Data extracts.
※
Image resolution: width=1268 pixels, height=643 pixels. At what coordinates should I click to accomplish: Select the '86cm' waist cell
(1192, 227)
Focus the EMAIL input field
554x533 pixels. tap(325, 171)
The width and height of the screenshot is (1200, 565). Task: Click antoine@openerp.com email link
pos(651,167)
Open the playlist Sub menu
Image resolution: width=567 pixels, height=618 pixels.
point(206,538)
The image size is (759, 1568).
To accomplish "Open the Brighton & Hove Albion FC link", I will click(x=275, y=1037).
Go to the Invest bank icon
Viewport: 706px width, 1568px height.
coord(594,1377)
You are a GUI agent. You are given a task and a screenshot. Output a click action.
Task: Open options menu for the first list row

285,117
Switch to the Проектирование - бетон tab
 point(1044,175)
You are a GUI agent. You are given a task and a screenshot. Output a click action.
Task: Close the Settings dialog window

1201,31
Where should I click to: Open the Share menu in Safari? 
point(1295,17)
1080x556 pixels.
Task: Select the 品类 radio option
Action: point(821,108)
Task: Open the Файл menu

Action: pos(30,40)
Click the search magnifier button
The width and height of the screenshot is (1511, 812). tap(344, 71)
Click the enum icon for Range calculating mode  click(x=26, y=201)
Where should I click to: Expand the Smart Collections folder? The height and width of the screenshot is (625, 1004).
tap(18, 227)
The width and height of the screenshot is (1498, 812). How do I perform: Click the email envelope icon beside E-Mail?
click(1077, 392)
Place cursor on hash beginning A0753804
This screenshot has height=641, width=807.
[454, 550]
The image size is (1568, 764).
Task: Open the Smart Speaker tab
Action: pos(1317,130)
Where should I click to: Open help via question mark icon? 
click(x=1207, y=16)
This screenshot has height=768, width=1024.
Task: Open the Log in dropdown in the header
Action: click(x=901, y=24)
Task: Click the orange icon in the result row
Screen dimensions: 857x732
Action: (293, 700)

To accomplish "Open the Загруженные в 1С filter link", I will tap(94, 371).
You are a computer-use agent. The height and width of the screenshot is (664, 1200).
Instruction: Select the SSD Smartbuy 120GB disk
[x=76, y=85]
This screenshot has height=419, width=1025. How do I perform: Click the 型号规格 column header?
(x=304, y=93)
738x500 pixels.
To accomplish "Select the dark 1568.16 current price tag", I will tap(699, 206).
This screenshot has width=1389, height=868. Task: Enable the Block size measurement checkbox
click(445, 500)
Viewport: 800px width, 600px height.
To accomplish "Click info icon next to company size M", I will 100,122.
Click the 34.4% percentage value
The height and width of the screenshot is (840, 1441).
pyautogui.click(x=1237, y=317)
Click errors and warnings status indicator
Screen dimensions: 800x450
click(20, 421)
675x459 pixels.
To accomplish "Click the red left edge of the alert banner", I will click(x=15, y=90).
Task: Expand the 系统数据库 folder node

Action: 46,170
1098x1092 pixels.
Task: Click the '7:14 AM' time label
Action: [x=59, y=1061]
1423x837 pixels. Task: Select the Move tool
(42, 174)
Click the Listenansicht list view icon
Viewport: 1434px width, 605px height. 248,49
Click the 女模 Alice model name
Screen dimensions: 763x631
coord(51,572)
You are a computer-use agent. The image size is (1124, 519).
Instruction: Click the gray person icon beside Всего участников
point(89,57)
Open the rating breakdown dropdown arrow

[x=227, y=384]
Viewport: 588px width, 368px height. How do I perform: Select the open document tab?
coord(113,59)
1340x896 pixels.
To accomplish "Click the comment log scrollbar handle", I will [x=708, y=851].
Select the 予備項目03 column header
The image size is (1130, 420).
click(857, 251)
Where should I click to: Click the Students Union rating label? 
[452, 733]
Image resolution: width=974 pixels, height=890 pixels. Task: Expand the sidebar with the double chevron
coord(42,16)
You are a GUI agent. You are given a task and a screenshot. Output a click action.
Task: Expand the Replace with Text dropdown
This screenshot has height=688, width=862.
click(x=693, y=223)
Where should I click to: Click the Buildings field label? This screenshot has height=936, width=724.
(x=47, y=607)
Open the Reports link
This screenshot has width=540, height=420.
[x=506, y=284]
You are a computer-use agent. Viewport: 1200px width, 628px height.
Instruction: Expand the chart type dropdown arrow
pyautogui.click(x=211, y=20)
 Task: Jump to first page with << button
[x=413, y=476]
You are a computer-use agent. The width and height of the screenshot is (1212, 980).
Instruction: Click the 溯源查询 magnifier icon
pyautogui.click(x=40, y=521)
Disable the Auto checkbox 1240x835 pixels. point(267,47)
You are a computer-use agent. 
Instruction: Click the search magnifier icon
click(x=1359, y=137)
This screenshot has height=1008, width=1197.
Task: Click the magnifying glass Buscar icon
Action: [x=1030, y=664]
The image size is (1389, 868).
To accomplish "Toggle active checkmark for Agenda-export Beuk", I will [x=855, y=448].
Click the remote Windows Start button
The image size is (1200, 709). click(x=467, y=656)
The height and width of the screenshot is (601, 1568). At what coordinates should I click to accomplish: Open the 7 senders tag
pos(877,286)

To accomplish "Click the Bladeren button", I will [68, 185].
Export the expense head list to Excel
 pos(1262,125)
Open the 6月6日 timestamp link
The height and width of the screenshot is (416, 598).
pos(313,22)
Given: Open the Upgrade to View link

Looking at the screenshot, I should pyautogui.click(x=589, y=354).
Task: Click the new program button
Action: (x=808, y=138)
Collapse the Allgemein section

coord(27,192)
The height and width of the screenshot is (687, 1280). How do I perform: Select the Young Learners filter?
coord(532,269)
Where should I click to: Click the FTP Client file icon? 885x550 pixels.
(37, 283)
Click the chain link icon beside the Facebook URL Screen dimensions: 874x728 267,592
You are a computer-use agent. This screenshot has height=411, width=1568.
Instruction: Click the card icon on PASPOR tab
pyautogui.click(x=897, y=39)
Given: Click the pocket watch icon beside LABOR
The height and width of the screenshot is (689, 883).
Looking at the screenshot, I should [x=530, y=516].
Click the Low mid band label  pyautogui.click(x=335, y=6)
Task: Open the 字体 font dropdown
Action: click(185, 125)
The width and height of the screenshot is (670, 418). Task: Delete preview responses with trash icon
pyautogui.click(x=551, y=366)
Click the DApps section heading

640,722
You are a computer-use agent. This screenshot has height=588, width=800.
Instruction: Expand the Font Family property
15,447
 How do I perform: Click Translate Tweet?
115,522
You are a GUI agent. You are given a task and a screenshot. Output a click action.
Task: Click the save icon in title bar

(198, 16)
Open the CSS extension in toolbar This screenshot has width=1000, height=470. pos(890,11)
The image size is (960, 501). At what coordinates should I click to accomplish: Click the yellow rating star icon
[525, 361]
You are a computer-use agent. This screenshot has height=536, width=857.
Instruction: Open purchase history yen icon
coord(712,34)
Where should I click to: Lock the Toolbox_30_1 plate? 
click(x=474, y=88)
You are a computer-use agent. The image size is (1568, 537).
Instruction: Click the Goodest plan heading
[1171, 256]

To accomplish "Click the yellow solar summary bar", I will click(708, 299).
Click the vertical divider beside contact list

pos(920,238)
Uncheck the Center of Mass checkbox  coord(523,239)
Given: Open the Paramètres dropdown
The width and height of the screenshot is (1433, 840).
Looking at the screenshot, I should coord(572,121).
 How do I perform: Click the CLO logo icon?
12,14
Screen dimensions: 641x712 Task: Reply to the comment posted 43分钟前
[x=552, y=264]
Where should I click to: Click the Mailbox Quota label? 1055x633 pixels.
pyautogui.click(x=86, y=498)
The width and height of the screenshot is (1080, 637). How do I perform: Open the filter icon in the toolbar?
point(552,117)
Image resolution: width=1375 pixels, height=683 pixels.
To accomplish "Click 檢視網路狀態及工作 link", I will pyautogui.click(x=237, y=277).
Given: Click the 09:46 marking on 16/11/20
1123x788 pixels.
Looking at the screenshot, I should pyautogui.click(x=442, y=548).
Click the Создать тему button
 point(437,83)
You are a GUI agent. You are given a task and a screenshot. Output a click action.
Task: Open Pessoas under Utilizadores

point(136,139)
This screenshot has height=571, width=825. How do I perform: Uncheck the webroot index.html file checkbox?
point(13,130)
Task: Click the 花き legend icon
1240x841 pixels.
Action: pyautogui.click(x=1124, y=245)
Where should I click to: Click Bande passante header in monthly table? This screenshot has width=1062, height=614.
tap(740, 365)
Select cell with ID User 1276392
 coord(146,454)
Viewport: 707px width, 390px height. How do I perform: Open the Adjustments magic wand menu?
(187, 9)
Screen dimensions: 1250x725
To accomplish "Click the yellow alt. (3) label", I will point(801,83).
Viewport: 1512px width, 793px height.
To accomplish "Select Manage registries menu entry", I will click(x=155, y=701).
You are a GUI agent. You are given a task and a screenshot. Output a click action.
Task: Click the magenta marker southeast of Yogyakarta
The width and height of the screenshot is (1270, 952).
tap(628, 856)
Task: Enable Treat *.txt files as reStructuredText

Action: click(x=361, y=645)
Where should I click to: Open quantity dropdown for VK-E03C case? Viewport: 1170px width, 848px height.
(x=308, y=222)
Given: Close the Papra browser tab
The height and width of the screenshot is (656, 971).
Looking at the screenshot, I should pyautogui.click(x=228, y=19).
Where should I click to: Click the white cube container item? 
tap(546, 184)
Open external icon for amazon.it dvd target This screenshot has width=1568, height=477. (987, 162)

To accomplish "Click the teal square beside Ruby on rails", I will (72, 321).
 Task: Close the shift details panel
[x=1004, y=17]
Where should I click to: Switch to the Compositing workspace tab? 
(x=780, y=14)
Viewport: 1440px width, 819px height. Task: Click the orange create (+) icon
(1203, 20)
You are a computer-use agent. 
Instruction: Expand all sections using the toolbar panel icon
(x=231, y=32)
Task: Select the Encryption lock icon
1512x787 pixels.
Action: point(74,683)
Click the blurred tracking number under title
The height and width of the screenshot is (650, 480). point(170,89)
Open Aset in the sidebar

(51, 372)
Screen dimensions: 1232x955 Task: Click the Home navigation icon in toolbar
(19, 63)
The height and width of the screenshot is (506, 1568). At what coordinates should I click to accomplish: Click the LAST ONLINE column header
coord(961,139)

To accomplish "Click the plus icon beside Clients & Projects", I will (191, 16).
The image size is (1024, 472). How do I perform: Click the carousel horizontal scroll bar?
※
Work item. A verbatim transcription is needed of the lines above, starting at the line with "The width and height of the screenshot is (670, 418)." and ending at the line with "Open the CSS", both included, and of nothing else.

Result for this task.
The width and height of the screenshot is (670, 418). Task: Delete preview responses with trash icon
pyautogui.click(x=551, y=366)
Click the DApps section heading

640,722
You are a computer-use agent. This screenshot has height=588, width=800.
Instruction: Expand the Font Family property
15,447
 How do I perform: Click Translate Tweet?
115,522
You are a GUI agent. You are given a task and a screenshot. Output a click action.
Task: Click the save icon in title bar

(198, 16)
Open the CSS extension in toolbar This screenshot has width=1000, height=470. pos(890,11)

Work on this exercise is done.